I am creating a customized implementation handler for HTTP requests that should execute time consuming (50ms per request) code in parallel. I don't need to return anything to the user so my only concern is fast execution on a separate CPU core. This is the Configure implementation:
public void Configure(IApplicationBuilder app){
app.Run(context => {
return Task.Run(async () => {
await executeHandle(context);
});
});
}
On every request, executeHandle is called.
private static readonly Object obj = new Object();
public HashSet<string> arrayOfStrings = new HashSet();
public async Task executeHandle(HttpContext context){
if (context.Request.Body != null){
using (var ms = new MemoryStream()){
await Microsoft.AspNetCore.Http.Extensions.StreamCopyOperation.CopyToAsync(
context.Request.Body, ms, s_maxInMemoryData, context.RequestAborted);
var requestBody = ms.ToArray();
string html = Encoding.UTF8.GetString(responseBody);
// inspect arrayOfStrings HashSet on each request and execude logic based on
// items found
// build DOM tree using HTMLAgilePack or some other library, takes 50ms
// should execute in parallel, not just on a separate thread
// call BuildDomTree();
}
}
}
public static void BuildDomTree(){
// build DOM and update HashSet
lock(obj){
arrayOfStrings.add("somestring")
}
}
Since performance is critical here I'd like to hear some experts opinion on how to call BuildDomTree.

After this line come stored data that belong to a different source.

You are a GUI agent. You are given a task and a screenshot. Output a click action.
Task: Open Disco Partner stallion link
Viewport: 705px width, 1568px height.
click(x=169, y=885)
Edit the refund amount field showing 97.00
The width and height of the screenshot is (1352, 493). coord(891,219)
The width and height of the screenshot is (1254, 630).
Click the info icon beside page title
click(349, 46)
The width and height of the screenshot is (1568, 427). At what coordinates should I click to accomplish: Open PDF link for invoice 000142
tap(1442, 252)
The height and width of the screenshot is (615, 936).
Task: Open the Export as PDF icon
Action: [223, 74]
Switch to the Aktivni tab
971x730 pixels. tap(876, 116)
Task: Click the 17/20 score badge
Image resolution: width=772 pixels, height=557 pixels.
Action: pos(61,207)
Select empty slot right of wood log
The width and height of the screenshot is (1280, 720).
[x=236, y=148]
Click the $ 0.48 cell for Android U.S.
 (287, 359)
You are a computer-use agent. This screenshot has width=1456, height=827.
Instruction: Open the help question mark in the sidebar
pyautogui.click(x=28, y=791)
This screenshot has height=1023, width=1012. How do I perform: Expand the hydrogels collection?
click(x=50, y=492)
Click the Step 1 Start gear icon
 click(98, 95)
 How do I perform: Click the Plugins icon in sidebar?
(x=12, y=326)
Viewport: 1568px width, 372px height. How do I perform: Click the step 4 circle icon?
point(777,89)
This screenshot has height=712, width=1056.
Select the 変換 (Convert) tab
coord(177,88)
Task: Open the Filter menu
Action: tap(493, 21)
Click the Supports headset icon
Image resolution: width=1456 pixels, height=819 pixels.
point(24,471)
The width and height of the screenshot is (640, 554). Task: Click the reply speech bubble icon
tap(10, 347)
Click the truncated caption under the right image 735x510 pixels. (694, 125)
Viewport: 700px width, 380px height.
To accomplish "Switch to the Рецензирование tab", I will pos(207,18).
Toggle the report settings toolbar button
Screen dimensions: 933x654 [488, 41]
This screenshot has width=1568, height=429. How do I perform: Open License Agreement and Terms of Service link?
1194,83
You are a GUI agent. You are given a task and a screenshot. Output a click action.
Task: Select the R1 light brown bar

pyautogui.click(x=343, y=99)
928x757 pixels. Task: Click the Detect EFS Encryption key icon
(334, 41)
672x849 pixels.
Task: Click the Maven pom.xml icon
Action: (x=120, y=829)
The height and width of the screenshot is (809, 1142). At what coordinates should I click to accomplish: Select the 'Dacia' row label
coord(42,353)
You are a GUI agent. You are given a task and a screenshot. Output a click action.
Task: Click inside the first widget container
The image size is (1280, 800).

Note that I do not return anything to the user, but still need the result as fast as possible. One option is to use
Task.Run(() => {BuildDomTree()});
The problem with this is that it only executes on different thread, but not necessarily in parallel. The other option is to use Parallel.For
and wrap it in Task.Run to avoid blocking:
Task.Run(() => {Parallel.For(0, 1, BuildDomTree)});
Am I overthinking optimization? Is there a better way to also execute a single function in parallel?